Start of Material for this task

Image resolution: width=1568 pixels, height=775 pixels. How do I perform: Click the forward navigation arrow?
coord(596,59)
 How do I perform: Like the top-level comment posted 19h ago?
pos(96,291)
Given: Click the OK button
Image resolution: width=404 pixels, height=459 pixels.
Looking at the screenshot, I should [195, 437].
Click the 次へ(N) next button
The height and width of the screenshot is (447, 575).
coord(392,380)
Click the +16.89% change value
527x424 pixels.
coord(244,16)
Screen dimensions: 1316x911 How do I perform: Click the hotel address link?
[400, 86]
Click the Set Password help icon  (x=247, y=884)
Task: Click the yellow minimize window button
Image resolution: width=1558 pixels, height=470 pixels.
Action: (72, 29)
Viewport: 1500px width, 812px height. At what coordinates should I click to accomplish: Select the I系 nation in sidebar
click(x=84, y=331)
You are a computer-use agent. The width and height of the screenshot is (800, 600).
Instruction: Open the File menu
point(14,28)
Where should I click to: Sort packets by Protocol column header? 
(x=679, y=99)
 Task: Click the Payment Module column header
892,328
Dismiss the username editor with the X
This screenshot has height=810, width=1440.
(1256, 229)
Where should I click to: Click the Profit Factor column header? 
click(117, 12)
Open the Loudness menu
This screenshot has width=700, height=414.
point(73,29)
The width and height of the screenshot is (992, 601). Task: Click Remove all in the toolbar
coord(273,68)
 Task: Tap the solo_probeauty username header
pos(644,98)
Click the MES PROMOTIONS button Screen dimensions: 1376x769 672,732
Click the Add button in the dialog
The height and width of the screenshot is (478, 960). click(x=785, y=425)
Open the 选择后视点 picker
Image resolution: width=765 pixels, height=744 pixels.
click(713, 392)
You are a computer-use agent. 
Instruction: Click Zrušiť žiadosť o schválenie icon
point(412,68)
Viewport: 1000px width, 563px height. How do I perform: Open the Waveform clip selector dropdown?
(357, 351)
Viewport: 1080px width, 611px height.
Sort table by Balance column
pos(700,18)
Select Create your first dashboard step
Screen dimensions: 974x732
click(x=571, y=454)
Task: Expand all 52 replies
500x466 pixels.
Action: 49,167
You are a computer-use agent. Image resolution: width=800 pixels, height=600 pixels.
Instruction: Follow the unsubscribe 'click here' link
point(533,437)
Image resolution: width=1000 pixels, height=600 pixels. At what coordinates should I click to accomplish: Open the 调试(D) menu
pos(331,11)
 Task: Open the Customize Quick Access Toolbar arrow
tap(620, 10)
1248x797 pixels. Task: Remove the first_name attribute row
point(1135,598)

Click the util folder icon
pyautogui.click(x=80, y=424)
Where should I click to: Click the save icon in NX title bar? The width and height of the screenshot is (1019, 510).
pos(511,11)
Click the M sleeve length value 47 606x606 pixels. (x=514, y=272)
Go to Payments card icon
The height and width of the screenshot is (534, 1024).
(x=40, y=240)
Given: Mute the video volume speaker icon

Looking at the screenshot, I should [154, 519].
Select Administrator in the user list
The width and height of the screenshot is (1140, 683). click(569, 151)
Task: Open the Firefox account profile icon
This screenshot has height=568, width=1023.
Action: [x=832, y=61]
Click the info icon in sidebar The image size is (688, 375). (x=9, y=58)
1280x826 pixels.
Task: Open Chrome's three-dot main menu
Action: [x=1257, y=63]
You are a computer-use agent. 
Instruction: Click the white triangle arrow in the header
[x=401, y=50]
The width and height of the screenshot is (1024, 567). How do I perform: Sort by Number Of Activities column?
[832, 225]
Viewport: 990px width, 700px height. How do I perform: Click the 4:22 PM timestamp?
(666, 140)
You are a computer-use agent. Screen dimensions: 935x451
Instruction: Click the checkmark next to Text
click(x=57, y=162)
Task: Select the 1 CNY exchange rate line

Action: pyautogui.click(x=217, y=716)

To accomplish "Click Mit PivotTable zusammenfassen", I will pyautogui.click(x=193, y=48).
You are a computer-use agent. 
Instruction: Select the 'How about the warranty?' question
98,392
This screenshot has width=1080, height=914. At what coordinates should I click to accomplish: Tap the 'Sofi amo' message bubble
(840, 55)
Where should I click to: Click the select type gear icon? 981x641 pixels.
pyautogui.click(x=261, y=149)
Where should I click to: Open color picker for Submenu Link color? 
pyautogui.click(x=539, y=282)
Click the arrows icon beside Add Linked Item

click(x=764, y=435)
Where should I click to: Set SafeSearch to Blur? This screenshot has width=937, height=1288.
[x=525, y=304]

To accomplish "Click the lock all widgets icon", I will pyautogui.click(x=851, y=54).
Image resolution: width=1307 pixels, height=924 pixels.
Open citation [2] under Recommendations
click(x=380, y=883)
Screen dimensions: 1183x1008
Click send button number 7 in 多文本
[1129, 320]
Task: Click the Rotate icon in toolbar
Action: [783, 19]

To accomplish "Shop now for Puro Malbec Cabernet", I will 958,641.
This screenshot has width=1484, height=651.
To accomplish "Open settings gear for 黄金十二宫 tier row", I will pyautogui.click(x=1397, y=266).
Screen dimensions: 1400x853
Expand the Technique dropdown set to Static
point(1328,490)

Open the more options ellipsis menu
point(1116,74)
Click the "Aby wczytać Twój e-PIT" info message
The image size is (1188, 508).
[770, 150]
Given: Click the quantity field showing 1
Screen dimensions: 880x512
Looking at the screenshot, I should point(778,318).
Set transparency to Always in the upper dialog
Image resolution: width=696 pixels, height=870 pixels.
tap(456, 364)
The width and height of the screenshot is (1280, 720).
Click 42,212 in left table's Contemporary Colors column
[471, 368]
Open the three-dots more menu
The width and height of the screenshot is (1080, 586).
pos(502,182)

End of Material for this task

Write out, word for word, the line containing "The width and height of the screenshot is (1080, 586)." and all the lines after it in the entries above, and nothing more.

» Exercise output:
The width and height of the screenshot is (1080, 586).
pos(502,182)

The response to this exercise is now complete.